A study by the Met Office which went back 350 years shows that such extreme weather now only occurs every 20 years. Back in the pre-industrial days of Charles Dickens, it was a much more regular occurrence - hitting the country on average every five years or so. During that time global temperatures have risen by 1.7 F (0.8 C), studies have shown.
Comment: Pay careful attention here to the total snowjob that this article and these scientists are trying to pull off.
The horrible winter and cold weather does not mean anything other than we have gotten so used to warm balmy winters from all that man made global warming.

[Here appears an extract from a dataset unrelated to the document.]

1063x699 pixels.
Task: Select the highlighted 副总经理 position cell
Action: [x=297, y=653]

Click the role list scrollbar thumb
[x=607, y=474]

"It only reinforces how our climate has changed over the years."That's quite the scientific analysis is it not? If the public only understood how simple it all is!

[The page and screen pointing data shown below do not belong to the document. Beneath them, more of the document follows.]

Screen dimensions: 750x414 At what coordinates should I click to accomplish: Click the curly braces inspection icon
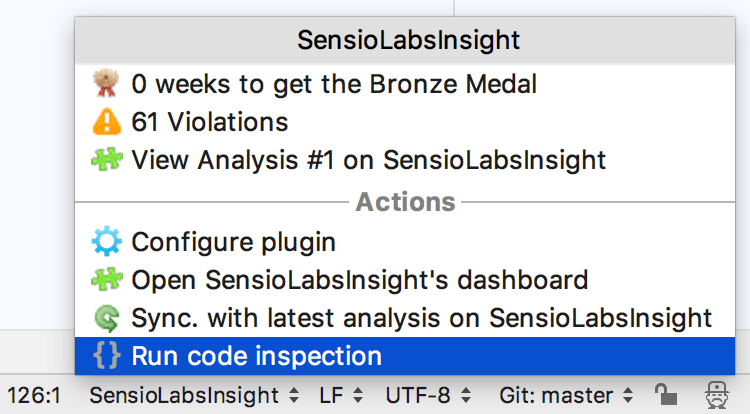106,356
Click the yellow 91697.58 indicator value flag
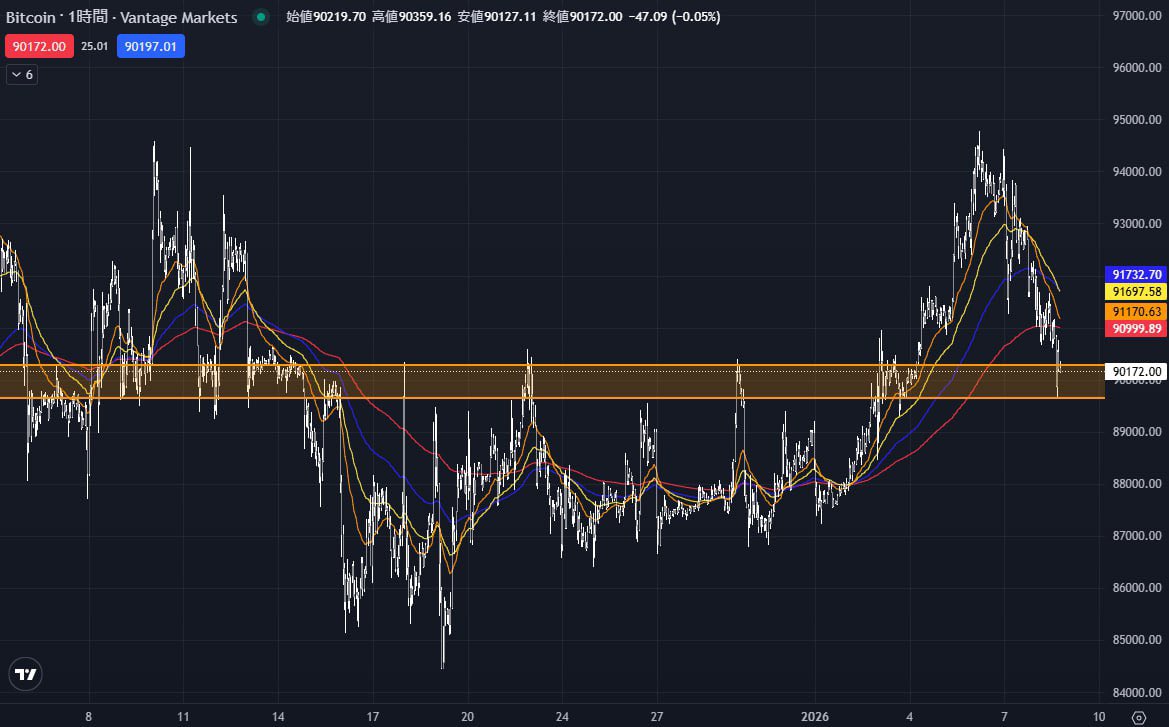The image size is (1169, 727). [1135, 292]
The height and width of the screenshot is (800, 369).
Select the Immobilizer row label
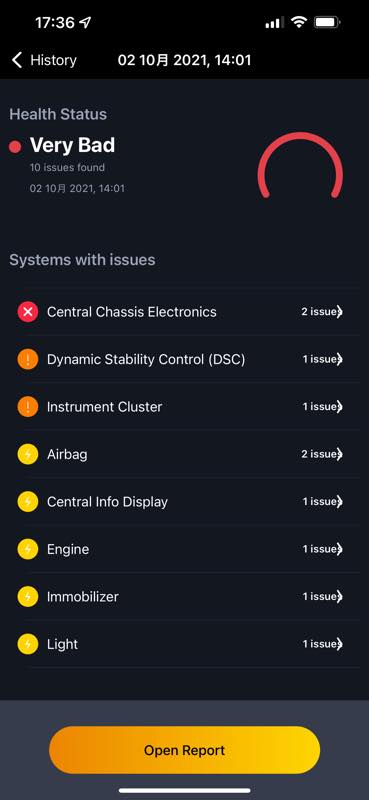pos(83,596)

Back in the good ole days of Charles Dickens, now that's when things were really rough. Hmmm? Let's see, when did Charles Dickens live? Charles Dickens: February 7, 1812 to June 9, 1870.
Isn't that around the Dalton Minimum?
What a coincidence that they would choose a baseline comparison of a period that was known to be very cold due to low sunspot activity?
"Even though this is quite a cold winter by recent standards it is still perfectly consistent with predictions for global warming," said Dr Myles Allen, head of the Climate Dynamics group at Department of Physics, University of Oxford. "If it wasn't for global warming this cold snap would happen much more regularly. What is interesting is that we are now surprised by this kind of weather. I doubt we would have been in the 1950s because it was much more common.
"As for snowfall that could actually increase in the short term because of global warming. We have all heard the expression 'too cold to snow' and we have always expected precipitation to increase. "All the indicators still suggest that we are warming up in line with predictions."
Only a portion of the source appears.